When he is done he opens the message thread with Sena and sends the specification. He writes that this is what he has for the surgical systems overlay. He writes that it is not the same approach as the freight platform remediation and that the reasoning is in the specification if she wants to understand it before the client call. He writes that in his assessment it is safe to deploy and that he recommends a two-week monitored pilot with a small number of non-critical procedures before full deployment, not because he is uncertain about the technical solution but because any change to a surgical environment should have a monitored pilot regardless of how confident the developer is.
He sends it. He looks at the clock. It is past ten. He has been working for fifteen hours.
He gets up and makes coffee, his fifth of the day, and carries it to the window. The Martian sky outside is dark, or rather it is the null-percept, the same quality of threshold and openness that the deep space background renders in the THRESHOLD project, the same color that his coffee cup has been for a week and a half now and that he no longer looks at and thinks is wrong.

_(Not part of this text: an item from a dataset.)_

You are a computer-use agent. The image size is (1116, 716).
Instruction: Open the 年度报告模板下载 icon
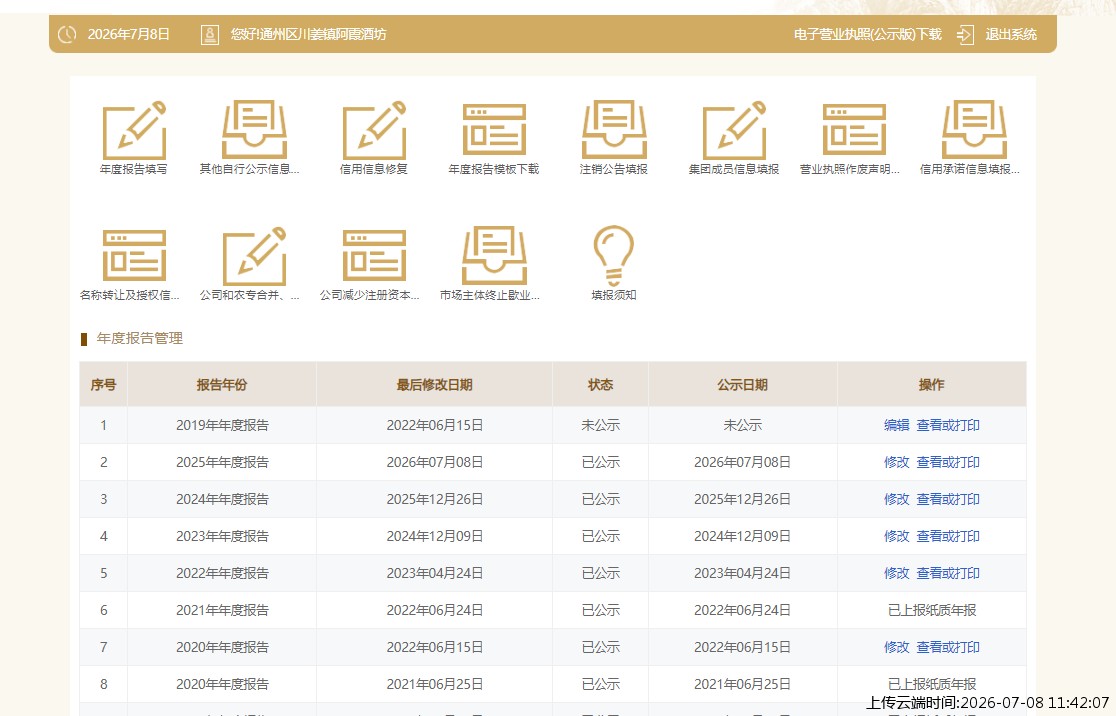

He thinks about what he noticed today, about the saturation gradient and the geometric border and the luminosity offset, about the specific properties of the null-percept that he has been working with intensively enough to begin to understand not as a replacement for black but as a thing with its own characteristics and its own logic and its own possibilities that black did not have.
He thinks that designing around the null-percept is not the same as designing with black. He has known this since the first remediation session but he has been keeping it at the edge of what he is willing to articulate because articulating it requires going further into the question of what the null-percept is and why it has the qualities it has and what those qualities mean for the people who are beginning to use it as a genuine perceptual tool rather than as a broken replacement for something they lost.
He writes one line in his investigation file before he goes to sleep.
The null-percept is not a wound. It is not a healing either. It is something that does not have a word yet because it has not existed long enough for a word to accumulate around it.
He closes the file. He finishes his coffee. He looks at the cup in his hand, the ceramic one that started all of this, the one that used to be black and is now the color with no name, and he turns it in the Martian light and thinks that it is strange how quickly the most fundamental disruptions become ordinary. How quickly the eye adjusts. How quickly the brain finds a new baseline and calls it normal and moves on.
He wonders if that is resilience or if it is something else. If there is a version of adjustment that is not adaptation but erasure, not learning to live with the change but simply forgetting that the change occurred.
He does not write this in his investigation file. It is not a technical observation. It is the kind of thought that belongs in the file but that he is not ready to commit to yet, because committing to it would require deciding what it means, and deciding what it means would require knowing whether the forgetting is a feature or a failure, and he does not know that yet.
He sets the cup on the windowsill.
He goes to sleep.
In the morning there will be nine more clients in the remediation queue. He will open the first file and find the seam and begin, again, the patient work of fixing it.
The Martian sky outside his window shifts through its colors in the dark, rust and amber and the slow change toward whatever the sky here is becoming, and the shadows on the surface below are the color with no name, threshold rather than terminus, the far end of things opening outward rather than closing.
Still there.
Still strange.
Just slightly less strange than yesterday.